Correlation Coefficient

  • if the points on a graph can be contained within an ellipse, then there is a correlation.

  • the narrower the elliptical profile, the greater the correlation

  • if question asks why PMCC valid/not valid, mention whether the scattered diagram looks elliptical which means that distribution may be bivariate normal

  • Bivariate data are usually displayed on a scatter diagram. if there is a telationship, this is called association.

  • there are sometimes two conditions: both variabes are random, he relationship is linear. if these two onditions are met, this is called a correlation.

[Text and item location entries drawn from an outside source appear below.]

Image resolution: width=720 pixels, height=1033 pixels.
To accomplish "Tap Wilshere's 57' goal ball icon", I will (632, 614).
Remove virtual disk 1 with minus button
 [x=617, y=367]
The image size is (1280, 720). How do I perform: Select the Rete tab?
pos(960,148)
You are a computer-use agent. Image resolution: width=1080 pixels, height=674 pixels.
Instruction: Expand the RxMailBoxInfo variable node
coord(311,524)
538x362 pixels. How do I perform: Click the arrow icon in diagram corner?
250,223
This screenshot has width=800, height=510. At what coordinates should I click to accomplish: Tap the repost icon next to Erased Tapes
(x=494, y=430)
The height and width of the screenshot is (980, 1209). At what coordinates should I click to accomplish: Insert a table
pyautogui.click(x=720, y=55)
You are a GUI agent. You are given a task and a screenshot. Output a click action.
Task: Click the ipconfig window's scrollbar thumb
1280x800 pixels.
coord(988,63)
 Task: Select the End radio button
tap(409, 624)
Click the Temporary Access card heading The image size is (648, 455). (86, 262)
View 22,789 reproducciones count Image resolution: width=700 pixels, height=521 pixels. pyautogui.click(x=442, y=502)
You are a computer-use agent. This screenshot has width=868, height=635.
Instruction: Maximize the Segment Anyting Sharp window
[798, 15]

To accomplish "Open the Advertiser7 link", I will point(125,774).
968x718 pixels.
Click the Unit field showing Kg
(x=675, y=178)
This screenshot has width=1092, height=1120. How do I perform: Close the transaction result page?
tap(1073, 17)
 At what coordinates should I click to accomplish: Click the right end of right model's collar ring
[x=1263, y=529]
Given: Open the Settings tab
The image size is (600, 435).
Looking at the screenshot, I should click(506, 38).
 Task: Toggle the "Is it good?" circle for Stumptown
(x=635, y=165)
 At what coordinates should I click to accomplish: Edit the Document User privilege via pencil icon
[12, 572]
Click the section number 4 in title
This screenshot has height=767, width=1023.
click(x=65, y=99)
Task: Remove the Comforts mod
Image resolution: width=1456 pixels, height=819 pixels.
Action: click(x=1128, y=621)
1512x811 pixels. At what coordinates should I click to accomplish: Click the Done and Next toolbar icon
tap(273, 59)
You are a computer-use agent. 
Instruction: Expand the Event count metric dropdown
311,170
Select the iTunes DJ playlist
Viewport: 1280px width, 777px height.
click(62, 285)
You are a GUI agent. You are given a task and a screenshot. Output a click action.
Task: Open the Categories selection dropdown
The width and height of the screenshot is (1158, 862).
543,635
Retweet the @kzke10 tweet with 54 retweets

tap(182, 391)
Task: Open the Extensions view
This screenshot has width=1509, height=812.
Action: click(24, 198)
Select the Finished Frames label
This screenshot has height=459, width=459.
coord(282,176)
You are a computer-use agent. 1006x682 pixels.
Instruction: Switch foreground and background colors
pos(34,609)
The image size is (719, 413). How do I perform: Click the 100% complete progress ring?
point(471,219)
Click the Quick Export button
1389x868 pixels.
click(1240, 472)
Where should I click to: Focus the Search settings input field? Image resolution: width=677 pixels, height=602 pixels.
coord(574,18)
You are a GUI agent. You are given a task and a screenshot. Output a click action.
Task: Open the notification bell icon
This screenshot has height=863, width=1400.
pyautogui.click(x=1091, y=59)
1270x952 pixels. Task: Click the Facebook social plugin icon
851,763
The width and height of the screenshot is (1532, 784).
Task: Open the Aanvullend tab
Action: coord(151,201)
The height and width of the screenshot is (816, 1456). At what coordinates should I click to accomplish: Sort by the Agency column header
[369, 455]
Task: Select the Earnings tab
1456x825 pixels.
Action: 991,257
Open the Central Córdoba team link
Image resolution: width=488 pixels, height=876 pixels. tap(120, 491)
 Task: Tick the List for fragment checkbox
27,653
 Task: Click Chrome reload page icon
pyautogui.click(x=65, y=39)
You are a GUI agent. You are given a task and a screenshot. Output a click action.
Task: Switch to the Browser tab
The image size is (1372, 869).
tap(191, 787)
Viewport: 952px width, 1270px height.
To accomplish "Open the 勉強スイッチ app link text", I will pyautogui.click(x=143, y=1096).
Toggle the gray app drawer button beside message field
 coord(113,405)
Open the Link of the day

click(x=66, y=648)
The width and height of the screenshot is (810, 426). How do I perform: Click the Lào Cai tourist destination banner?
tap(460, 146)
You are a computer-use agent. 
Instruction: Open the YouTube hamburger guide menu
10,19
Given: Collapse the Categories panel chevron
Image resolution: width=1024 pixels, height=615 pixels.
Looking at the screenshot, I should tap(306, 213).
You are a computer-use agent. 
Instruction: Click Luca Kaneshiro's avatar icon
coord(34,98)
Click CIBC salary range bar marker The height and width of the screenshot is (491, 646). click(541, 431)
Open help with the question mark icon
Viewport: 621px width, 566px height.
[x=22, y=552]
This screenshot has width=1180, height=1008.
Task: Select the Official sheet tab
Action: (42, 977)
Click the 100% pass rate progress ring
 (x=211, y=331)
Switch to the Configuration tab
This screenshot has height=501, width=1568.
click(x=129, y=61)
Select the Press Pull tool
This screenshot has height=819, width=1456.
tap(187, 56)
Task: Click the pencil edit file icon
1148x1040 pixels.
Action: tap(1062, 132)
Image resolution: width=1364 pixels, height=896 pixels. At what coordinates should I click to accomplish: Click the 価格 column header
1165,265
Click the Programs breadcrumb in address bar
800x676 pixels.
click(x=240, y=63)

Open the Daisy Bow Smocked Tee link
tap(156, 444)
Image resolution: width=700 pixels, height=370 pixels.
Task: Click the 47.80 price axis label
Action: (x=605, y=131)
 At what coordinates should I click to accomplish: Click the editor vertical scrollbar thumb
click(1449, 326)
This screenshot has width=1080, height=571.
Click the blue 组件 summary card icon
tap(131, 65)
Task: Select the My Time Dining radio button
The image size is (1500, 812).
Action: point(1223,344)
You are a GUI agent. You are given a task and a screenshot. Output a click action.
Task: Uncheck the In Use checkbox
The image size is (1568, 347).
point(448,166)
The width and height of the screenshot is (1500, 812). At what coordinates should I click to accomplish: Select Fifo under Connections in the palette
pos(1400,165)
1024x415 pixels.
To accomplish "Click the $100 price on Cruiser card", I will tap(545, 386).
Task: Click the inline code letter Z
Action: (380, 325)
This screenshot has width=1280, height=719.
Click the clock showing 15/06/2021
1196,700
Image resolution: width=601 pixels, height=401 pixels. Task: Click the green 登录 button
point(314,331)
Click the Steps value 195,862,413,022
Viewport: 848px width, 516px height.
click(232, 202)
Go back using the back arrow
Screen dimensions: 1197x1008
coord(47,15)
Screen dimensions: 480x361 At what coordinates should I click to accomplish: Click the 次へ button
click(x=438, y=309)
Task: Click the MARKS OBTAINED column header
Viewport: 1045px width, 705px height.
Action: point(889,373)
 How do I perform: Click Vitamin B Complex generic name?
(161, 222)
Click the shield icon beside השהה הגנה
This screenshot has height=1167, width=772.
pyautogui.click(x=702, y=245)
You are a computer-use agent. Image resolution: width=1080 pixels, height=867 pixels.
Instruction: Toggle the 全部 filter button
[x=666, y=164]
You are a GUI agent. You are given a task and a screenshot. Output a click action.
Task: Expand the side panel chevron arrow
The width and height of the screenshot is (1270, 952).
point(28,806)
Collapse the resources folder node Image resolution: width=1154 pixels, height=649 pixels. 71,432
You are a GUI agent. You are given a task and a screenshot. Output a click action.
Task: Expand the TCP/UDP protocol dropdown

  • Sxy by itself does not tell very much becaude no allowance as been made for the spread pf items of data, no allowance has been made for the spread withing the data, no allowance has been ade for units of x and y

  • Hypothesis testing for PMCC (remember to always define p - PMCC between x and y):

    H0:p=0, there is no correlation beteen the two variables

    H1:p not equal to 0: there is a correlation, but two tails test, so could be either positive or negative

    H1:p>0, there is a positive correlation between the two variables

    H1:p<0, there is a negative correlation between the two variables

  • the role of signidicance level is that for any sample size it represents the probability that the value of r will be further from zero than the critical value. r need to be bigger than the critical value to reject the null hypothesis.

  • hypothesis tests using PMCC require modeling assumptions that both varaibles are random and that the data are drawn from a bivariate Nomral distribution. This is usually the case when the diagram gives an approximately elliptical distribution. If one or both of distributions is skewed or bimodal, the procedure is likely to be inaccurate.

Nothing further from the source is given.